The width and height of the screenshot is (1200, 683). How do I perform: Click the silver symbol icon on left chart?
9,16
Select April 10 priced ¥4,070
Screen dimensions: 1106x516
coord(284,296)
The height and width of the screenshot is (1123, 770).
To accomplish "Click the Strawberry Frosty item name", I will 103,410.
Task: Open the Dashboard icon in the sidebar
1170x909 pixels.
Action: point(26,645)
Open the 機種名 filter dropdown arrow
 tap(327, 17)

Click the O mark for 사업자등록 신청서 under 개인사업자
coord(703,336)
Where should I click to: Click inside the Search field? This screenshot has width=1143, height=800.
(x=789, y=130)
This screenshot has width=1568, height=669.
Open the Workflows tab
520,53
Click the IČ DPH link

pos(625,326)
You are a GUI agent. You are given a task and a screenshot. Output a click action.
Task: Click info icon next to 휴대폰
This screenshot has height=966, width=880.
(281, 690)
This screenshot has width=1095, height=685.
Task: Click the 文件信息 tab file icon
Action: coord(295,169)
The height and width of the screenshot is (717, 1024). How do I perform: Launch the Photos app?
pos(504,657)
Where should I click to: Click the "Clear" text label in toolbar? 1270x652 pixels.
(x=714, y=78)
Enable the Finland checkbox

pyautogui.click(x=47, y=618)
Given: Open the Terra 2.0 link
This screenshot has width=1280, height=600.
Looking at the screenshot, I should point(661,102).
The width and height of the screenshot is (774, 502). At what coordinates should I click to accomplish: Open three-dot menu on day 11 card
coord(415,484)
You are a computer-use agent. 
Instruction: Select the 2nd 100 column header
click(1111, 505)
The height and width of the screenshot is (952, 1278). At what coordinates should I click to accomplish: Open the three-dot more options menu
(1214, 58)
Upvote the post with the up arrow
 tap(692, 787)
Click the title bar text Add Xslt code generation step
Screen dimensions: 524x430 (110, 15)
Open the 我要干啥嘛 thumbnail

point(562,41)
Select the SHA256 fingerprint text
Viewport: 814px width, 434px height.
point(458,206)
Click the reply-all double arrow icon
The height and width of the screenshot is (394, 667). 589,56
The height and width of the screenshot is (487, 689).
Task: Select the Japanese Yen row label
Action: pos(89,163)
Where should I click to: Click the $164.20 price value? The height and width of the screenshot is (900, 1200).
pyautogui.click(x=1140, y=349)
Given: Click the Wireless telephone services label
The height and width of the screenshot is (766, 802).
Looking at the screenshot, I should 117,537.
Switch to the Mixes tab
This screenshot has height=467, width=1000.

※

Beginning at the line with "Instruction: Select the 2nd 100 column header" and ending at the line with "Switch to the Mixes tab", reproduce each line of the data above exactly, and add no other lines.

Instruction: Select the 2nd 100 column header
click(1111, 505)
The height and width of the screenshot is (952, 1278). At what coordinates should I click to accomplish: Open the three-dot more options menu
(1214, 58)
Upvote the post with the up arrow
 tap(692, 787)
Click the title bar text Add Xslt code generation step
Screen dimensions: 524x430 (110, 15)
Open the 我要干啥嘛 thumbnail

point(562,41)
Select the SHA256 fingerprint text
Viewport: 814px width, 434px height.
point(458,206)
Click the reply-all double arrow icon
The height and width of the screenshot is (394, 667). 589,56
The height and width of the screenshot is (487, 689).
Task: Select the Japanese Yen row label
Action: pos(89,163)
Where should I click to: Click the $164.20 price value? The height and width of the screenshot is (900, 1200).
pyautogui.click(x=1140, y=349)
Given: Click the Wireless telephone services label
The height and width of the screenshot is (766, 802).
Looking at the screenshot, I should 117,537.
Switch to the Mixes tab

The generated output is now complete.